Objective: The aims of this study were to determine the degree of illness acceptance among patients with COPD, to examine the relation between disease acceptance and perceived anxiety and depression, and to verify which of the sociodemographic and clinical factors are associated with illness acceptance, anxiety, and depression.
Materials and methods: The study included 102 patients with COPD (mean age 65.8 years), hospitalized due to exacerbations. Acceptance of Illness Scale and Hospital Anxiety and Depression Scale were used.
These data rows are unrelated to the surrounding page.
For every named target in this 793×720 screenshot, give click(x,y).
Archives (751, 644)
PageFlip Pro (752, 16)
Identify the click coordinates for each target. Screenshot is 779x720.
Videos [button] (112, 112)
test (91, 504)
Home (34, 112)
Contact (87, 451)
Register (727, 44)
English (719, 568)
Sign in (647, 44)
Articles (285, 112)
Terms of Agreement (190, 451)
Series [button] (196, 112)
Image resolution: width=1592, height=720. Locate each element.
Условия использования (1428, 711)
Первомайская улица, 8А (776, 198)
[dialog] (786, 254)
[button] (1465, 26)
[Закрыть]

For statistical analysis, Student’s t-test and Pearson’s r correlation coefficient were carried out.
Results: The overall illness acceptance level was moderate with a tendency toward lack of acceptance (mean 20.6, standard deviation [SD] 7.62). The overall scores were 10.2 (SD 3.32) for anxiety and 10.8 (SD 4.14) for depression, which indicate borderline or high intensity of these symptoms. Acceptance of illness was negatively correlated with the intensity of depression symptoms (r=-0.46, P<0.05). Intensity of depression was significantly associated with intensity of smoking, duration of the disease, severity of dyspnea, and living in a rural area.
Early identification and assessment of depression and anxiety symptoms allow health care providers to offer patients at risk of depression a special medical supervision. Rapid start of antidepressant therapy may increase illness acceptance and improve prognosis among patients with COPD.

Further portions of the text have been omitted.